Records for the task:
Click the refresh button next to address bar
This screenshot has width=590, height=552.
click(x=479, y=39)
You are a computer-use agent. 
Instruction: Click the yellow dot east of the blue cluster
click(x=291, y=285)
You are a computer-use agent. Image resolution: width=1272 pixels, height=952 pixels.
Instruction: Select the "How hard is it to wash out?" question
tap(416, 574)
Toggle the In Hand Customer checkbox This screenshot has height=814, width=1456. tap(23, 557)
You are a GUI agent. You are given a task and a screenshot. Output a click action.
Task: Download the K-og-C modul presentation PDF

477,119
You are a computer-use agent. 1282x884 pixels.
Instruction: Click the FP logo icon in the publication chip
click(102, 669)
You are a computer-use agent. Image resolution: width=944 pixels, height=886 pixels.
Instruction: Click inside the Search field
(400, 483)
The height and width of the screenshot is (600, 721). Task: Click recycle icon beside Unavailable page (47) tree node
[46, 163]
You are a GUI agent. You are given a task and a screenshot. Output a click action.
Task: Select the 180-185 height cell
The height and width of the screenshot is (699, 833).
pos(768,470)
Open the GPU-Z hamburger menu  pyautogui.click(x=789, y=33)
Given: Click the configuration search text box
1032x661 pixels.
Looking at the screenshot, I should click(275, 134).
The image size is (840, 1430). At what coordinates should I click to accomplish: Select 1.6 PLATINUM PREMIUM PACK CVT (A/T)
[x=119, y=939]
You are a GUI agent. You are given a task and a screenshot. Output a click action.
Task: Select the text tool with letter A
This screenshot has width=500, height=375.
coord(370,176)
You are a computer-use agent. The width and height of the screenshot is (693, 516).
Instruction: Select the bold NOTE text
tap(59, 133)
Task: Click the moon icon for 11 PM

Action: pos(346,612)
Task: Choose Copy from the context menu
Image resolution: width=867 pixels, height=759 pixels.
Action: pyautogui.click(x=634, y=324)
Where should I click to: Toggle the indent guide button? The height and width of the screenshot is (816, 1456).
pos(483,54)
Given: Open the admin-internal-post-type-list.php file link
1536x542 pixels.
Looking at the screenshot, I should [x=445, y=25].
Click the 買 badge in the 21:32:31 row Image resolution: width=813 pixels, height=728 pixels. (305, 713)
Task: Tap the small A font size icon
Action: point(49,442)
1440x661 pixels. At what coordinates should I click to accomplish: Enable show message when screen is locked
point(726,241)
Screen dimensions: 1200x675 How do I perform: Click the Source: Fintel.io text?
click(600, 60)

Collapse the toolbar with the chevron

What this task involves: Using the string "agent" as the search term, count the lines of the data above that hold it and report that number alone.

Exercise response: 8